A Justiça do Rio de Janeiro negou nesta quarta-feira (15) o pedido de liminar que buscava suspender a eleição para a presidência da Assembleia Legislativa do Rio de Janeiro (Alerj), prevista para esta sexta-feira (17).
A decisão foi assinada pela desembargadora Suely Lopes Magalhães, que atua como presidente em exercício do Tribunal de Justiça do Rio de Janeiro (TJRJ).
O mandado de segurança foi apresentado pelo deputado Luiz Paulo Corrêa da Rocha (PSD) e pedia a interrupção do processo eleitoral até que o Supremo Tribunal Federal (STF) analisasse duas ações relacionadas à crise política no estado. O parlamentar também solicitava a anulação da votação caso ela já tivesse sido realizada.
Ao analisar o caso, a magistrada entendeu que as alegações apresentadas envolvem normas internas da própria Assembleia, como o prazo de convocação e o modelo de votação, se aberto ou fechado.
“Por esse entendimento, o Judiciário não tem poder para interferir nessas decisões, que são de competência exclusiva do Legislativo”, afirmou a desembargadora.

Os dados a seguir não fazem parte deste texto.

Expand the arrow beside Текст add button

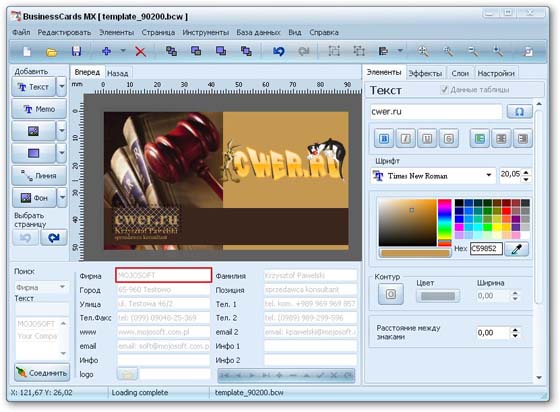click(x=62, y=86)
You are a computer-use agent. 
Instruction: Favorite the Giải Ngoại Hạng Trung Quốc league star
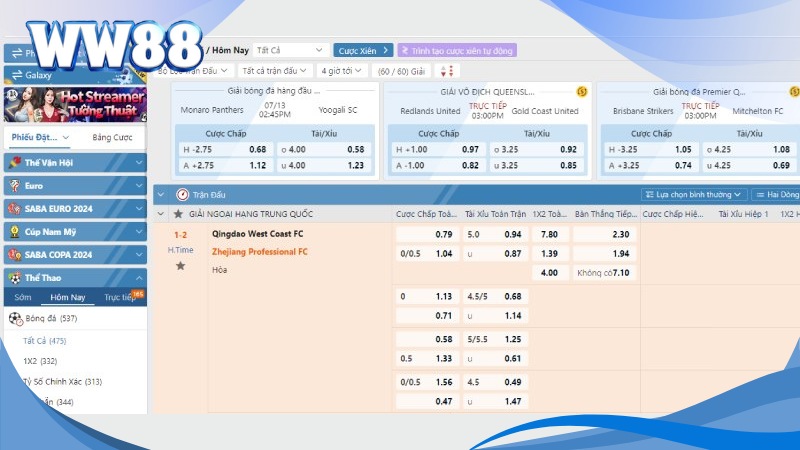[x=178, y=214]
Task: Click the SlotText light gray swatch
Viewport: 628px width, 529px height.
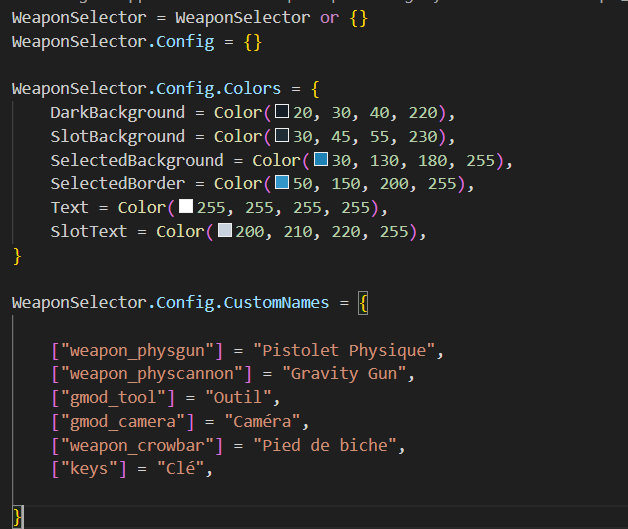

A decisão cita ainda entendimento do STF que limita a atuação do Judiciário na interpretação de regimentos internos de Casas Legislativas, em respeito ao princípio da separação dos poderes.
O despacho também destaca que a suspensão da eleição por tempo indeterminado poderia comprometer o funcionamento da própria Alerj, impedindo a escolha de sua Mesa Diretora e configurando interferência indevida na autonomia do Parlamento fluminense.
Em relação à preocupação sobre o comando do Executivo estadual, a decisão lembra que o STF já definiu a situação, mantendo o presidente do Tribunal de Justiça do Rio de Janeiro no exercício do governo interino até deliberação final da Corte superior.
Com a negativa da liminar, a presidência interina da Alerj terá prazo de dez dias para prestar informações ao Tribunal de Justiça. Em seguida, o processo será encaminhado à Procuradoria-Geral do Estado e ao Ministério Público para análise.